### Data rows
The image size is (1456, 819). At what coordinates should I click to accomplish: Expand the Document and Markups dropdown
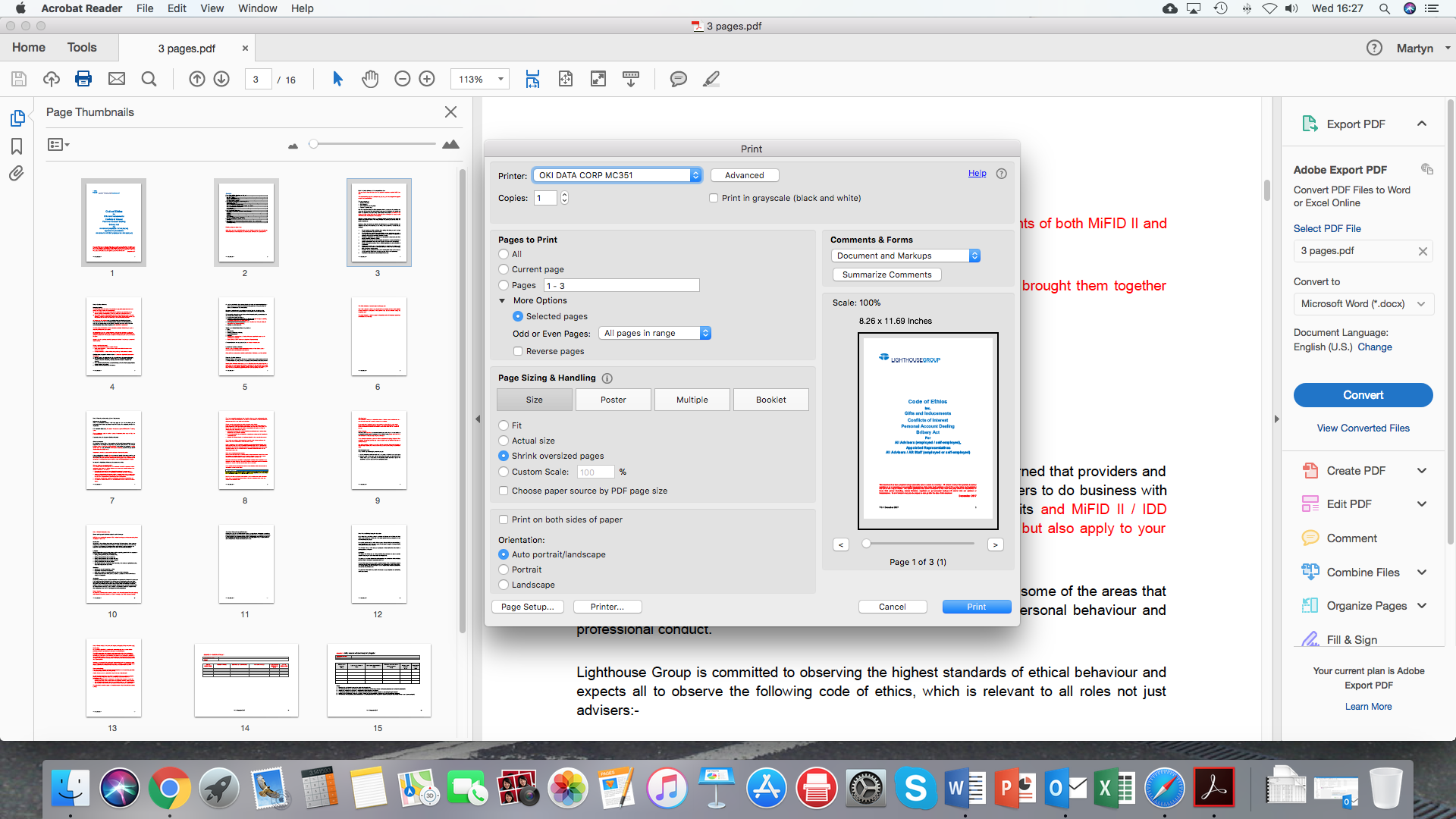pyautogui.click(x=905, y=256)
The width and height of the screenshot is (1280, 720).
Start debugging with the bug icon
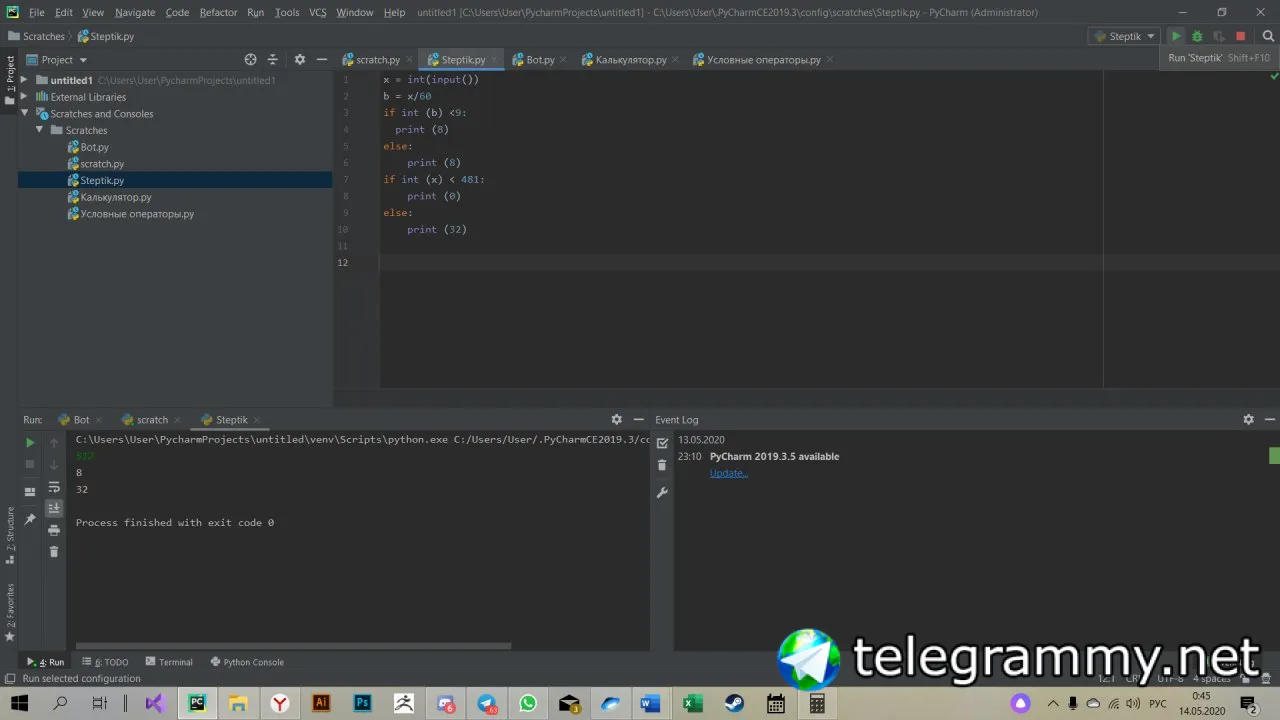click(x=1197, y=36)
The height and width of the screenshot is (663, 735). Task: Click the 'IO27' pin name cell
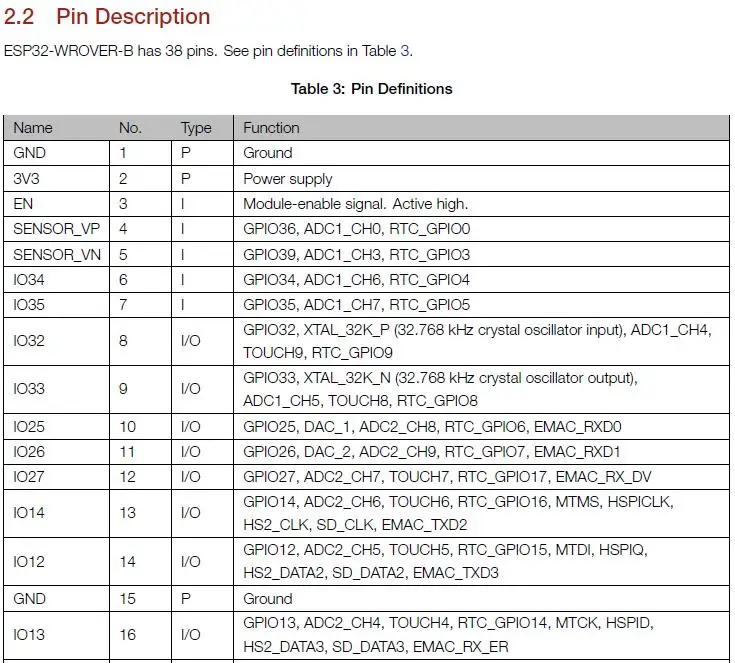56,476
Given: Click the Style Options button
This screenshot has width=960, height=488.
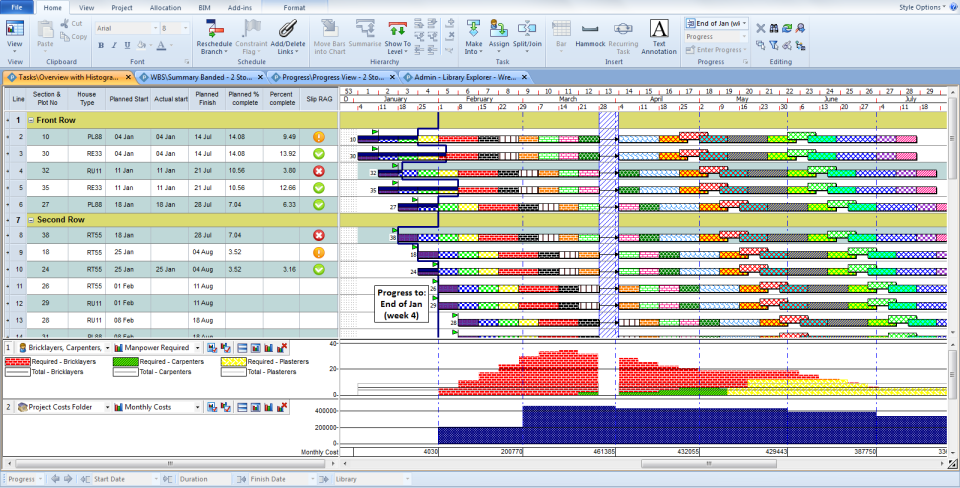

### The request
Rewrite all the records above with "screenshot" changed to "capture" and everything else unchanged, leaving out the pictures.

### Output of the task
The image size is (1456, 819). At what coordinates should I click to accomplish: Expand the Document and Markups dropdown
pyautogui.click(x=905, y=256)
The width and height of the capture is (1280, 720).
Start debugging with the bug icon
click(x=1197, y=36)
The height and width of the capture is (663, 735). Task: Click the 'IO27' pin name cell
56,476
Given: Click the Style Options button
This capture has width=960, height=488.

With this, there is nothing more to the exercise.